Collection entries

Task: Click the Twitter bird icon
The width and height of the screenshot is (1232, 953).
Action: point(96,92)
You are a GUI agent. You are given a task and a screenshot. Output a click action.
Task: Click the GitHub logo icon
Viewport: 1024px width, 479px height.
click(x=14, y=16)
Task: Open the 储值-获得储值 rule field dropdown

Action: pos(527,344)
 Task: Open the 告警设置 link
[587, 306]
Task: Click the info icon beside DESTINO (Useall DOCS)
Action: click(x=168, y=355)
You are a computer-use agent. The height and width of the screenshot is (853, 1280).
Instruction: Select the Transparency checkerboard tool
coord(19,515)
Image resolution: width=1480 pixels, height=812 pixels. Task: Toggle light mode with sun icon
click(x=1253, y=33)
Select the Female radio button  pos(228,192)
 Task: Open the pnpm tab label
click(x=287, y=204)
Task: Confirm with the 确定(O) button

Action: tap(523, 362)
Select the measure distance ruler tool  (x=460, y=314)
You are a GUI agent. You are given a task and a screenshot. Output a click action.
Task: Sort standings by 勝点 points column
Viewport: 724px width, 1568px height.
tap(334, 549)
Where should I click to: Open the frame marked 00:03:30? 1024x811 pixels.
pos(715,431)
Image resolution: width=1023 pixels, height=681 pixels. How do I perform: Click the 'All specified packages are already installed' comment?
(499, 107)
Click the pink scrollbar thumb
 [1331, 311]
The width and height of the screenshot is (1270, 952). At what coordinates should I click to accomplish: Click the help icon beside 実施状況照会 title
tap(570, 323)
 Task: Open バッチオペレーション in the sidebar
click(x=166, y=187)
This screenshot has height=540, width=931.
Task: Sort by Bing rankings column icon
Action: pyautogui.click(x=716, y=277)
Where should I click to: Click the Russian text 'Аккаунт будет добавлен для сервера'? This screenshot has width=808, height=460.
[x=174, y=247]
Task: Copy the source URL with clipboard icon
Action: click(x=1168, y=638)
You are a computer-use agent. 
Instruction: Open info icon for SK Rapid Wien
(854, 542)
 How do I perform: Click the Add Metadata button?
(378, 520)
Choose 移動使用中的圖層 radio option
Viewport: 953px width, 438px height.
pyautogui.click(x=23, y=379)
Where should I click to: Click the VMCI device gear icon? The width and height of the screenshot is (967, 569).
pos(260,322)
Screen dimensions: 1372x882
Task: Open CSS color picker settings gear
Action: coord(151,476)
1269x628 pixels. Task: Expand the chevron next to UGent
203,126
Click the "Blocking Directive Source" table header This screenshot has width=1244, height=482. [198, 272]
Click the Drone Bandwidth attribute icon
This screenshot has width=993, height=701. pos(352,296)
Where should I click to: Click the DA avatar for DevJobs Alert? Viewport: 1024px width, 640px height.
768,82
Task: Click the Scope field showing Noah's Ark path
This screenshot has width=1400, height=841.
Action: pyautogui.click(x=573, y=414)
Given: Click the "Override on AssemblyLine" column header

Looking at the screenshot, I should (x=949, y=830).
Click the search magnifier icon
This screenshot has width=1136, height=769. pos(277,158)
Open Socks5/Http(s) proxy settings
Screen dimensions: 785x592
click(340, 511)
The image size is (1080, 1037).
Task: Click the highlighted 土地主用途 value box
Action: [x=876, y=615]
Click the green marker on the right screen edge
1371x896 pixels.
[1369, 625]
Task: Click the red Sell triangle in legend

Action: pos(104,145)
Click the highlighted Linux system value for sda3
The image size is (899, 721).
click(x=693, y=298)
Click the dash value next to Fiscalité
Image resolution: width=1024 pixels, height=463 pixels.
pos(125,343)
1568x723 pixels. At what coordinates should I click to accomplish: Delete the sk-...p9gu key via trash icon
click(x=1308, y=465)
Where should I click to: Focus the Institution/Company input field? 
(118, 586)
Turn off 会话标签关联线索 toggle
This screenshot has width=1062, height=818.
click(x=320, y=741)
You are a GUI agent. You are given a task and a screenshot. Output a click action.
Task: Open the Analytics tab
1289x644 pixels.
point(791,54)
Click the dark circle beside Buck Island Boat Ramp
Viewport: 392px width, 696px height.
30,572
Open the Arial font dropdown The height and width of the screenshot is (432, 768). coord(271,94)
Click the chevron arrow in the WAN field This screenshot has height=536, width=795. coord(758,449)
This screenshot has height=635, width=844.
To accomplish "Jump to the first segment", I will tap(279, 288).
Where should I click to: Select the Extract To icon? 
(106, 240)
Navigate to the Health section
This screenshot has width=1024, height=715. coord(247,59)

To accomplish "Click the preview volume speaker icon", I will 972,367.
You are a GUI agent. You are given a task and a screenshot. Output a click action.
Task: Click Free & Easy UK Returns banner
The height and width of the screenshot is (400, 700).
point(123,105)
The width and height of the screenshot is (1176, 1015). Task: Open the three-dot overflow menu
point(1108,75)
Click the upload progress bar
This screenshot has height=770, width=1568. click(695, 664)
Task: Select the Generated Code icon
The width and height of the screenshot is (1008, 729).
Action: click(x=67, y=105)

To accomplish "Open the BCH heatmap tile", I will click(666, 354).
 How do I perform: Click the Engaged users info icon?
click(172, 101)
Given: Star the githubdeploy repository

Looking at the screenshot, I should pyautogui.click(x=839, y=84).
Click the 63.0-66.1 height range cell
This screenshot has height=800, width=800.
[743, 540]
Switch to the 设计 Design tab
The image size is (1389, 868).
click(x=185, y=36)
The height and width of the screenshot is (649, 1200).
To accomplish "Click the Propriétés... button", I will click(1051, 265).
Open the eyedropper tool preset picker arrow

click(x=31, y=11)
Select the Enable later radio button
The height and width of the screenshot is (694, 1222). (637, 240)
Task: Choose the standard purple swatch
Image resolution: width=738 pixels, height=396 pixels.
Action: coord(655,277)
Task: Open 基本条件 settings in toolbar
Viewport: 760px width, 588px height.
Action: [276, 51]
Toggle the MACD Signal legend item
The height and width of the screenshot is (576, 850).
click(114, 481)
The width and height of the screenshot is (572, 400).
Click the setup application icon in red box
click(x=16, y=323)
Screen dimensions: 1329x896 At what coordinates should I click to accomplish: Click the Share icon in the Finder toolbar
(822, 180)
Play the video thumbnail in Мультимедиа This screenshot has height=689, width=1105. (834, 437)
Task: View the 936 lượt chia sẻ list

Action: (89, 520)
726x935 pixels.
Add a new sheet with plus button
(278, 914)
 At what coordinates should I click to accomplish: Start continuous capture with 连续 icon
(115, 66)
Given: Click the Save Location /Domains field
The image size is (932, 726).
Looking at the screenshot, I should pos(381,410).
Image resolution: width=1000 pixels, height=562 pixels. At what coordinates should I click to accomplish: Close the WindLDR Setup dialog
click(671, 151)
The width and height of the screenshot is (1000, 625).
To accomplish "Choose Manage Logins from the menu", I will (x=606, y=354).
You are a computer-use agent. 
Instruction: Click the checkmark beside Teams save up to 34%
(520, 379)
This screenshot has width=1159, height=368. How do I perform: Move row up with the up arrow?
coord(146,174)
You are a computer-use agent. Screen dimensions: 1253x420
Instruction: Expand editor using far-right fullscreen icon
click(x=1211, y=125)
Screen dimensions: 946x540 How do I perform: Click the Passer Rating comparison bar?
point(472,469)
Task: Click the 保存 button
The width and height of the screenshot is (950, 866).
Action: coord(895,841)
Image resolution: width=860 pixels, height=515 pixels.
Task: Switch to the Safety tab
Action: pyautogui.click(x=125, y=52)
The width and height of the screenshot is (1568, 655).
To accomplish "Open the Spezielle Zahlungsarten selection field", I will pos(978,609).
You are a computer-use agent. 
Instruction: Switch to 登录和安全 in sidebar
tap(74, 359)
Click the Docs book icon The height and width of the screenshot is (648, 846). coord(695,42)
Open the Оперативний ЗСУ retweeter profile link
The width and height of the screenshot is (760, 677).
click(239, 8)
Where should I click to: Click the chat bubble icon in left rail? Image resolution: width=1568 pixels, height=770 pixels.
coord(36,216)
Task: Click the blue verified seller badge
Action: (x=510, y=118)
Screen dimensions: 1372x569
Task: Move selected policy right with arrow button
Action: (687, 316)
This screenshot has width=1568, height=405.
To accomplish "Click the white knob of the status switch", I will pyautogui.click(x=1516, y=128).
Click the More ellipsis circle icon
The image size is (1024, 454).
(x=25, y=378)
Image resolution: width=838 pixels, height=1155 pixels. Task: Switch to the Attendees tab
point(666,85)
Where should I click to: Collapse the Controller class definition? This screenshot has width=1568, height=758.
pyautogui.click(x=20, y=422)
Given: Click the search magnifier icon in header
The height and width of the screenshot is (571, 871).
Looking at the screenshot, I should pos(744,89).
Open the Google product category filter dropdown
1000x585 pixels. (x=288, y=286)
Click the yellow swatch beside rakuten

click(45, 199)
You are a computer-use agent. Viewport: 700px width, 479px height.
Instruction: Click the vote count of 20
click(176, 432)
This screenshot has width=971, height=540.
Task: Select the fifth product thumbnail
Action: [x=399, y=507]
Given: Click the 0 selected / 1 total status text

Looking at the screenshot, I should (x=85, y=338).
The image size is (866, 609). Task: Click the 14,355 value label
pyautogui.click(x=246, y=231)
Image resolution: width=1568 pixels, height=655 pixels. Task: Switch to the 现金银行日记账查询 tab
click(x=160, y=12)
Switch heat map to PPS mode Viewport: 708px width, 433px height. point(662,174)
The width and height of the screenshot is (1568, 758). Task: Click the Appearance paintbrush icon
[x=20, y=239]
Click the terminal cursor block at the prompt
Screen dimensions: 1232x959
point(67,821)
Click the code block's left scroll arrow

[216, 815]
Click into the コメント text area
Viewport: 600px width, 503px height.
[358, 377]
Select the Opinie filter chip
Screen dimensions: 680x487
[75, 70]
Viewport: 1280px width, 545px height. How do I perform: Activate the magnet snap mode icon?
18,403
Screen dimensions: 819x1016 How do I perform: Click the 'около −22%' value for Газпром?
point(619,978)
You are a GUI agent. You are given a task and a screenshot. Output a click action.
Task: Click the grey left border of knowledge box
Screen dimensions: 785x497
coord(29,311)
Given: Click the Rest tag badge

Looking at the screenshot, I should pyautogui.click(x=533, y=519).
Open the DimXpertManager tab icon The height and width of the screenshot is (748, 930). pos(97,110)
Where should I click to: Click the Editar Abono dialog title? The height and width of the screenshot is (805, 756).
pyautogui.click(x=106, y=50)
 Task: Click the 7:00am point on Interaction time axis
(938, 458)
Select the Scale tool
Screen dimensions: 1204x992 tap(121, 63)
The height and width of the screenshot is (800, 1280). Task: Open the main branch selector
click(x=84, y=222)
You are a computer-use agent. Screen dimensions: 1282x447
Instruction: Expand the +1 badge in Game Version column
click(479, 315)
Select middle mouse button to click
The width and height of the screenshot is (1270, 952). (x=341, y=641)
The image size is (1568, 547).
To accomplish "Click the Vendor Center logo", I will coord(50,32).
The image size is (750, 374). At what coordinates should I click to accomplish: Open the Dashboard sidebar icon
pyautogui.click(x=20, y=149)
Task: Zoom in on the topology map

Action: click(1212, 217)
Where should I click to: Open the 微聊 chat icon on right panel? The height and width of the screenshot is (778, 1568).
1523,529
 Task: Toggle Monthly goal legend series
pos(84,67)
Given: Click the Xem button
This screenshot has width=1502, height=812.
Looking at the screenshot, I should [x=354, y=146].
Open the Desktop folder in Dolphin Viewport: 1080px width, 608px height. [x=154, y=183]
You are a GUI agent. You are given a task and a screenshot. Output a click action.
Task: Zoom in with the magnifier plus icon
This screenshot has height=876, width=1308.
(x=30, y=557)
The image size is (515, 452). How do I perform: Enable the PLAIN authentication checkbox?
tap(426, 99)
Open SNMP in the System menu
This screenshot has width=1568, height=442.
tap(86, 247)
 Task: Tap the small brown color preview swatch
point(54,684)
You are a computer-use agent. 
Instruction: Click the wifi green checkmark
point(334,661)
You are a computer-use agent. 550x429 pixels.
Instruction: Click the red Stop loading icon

### The problem:
Among the entries above, identify all lines with "logo" and copy them.

### Exercise answer:
Task: Click the GitHub logo icon
To accomplish "Click the Vendor Center logo", I will coord(50,32).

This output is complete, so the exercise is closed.